Imagine how much worse Facebook would get if the Russians or Chinese owned it?
A restructuring of the capital gains rates could encourage the super wealthy to pump their money back into the US economy. Make returns on investments in US companies that produce what they sell in the US a much lower rate than companies that import. Also incentivize investment in US start ups.
There will be a gold rush of money flooding into investments in US companies. Lots of those companies will fail, but the people who pumped their wealth into them will have been separated from that wealth and it will have circulated in the US economy been taxed. It's a back door wealth tax that doesn't harm entrepreneurs with most of their wealth tied up in the companies they built, and doesn't require any changes to the constitution, just the tax code.

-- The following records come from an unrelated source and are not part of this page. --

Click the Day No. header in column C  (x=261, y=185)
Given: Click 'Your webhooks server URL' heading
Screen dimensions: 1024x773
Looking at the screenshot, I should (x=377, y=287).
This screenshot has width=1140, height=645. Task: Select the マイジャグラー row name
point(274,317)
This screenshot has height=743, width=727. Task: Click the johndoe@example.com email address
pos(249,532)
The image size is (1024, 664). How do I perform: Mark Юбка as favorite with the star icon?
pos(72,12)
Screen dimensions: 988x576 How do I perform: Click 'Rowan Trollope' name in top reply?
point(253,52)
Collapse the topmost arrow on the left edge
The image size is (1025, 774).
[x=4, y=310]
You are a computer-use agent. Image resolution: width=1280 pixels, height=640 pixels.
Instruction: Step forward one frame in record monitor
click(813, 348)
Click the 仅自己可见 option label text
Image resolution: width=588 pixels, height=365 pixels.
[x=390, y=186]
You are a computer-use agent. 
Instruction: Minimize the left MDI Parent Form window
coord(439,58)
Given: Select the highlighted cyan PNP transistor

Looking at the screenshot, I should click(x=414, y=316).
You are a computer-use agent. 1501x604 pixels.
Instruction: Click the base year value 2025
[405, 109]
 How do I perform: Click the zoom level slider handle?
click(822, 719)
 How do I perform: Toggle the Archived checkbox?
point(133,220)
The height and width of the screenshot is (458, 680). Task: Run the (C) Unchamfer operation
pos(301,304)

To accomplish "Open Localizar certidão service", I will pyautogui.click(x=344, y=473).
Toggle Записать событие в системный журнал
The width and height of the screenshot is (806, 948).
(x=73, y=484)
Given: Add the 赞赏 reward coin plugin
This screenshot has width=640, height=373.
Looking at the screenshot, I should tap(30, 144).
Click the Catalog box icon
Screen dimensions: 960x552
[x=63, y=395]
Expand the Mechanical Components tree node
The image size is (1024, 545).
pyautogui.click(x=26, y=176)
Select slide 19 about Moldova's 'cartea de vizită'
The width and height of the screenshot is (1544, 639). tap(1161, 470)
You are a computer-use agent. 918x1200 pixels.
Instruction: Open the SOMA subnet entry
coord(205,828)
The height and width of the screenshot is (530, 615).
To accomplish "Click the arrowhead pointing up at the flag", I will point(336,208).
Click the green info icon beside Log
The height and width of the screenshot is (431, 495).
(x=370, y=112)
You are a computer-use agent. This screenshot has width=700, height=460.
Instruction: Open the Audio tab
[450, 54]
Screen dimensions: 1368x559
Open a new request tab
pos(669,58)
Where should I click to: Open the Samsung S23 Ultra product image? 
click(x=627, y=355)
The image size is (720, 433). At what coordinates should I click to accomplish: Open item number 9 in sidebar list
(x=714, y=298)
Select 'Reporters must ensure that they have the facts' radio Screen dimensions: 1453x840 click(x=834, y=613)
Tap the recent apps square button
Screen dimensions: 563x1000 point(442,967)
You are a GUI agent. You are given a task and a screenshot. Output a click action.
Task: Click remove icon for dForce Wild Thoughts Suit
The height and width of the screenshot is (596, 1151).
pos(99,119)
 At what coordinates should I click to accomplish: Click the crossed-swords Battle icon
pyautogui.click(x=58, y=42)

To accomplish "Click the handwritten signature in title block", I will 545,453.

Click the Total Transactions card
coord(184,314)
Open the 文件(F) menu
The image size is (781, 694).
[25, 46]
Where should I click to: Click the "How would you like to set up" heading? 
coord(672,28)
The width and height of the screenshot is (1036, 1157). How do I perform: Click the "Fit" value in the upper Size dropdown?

There would be a shortage of skilled people to pull this off. Short term, reduce defense spending and encourage the plants making defense items the DoD doesn't want to make consumer goods instead. A plant making electronics for weapons could easily be retooled to make iPhones and other electronic gadgets. To bring manufacturing back to the US would involve significant automation, but there would still be jobs for tech running the automated plants and for warehouse workers moving the goods around.
Longer term, we need to incentivize STEM education. The free college tuition idea is often criticized, but the government will definitely get back far more in taxes than it spends if it pays tuition for degrees that the economy needs. We need more 2 year degree tech people as well as more 4 year and some graduate level STEM degree people. Give a free ride at state schools for the degrees needed and the kids with the talent to do those jobs will flock to them.
On average those kids will make much more over their lifetimes, which will benefit the economy. We did it once before with a segment of the population. With the GI Bill after WW II a generation of young men who had served in the war got free educations. There weren't even any limits on what degrees they could get. The US saw a huge economic boom fueled by a new middle class who had money and minimal debt.
My father was one of those people. His father was a factory worker in Michigan. He started college in Los Angeles (Art Center School of Design) before WW II, had his education interrupted by the war, and finished after. He said he had enough points to get a free ride through to a PhD and regretted not doing that. He was always a frustrated engineer doing art.
But as a photographer he was able to afford a house in the burbs in the mid-50s with two cars, and all the trappings of that life. We didn't live a lavish lifestyle, but it was typical middle class. They rode the real estate boom in Los Angeles, sold out in 1984 and moved to a small town near San Luis Obispo, which also boomed thanks to other people of his generation doing the same thing. We're able to house him now in a rather expensive assisted living place on his investment income. He'll be 100 in February.
The country would probably benefit from helping everyone who can do it get a college education, but politically it probably isn't feasible. Investing in degrees that we know will improve income as well as help the country overall will definitely pay for itself over the long run.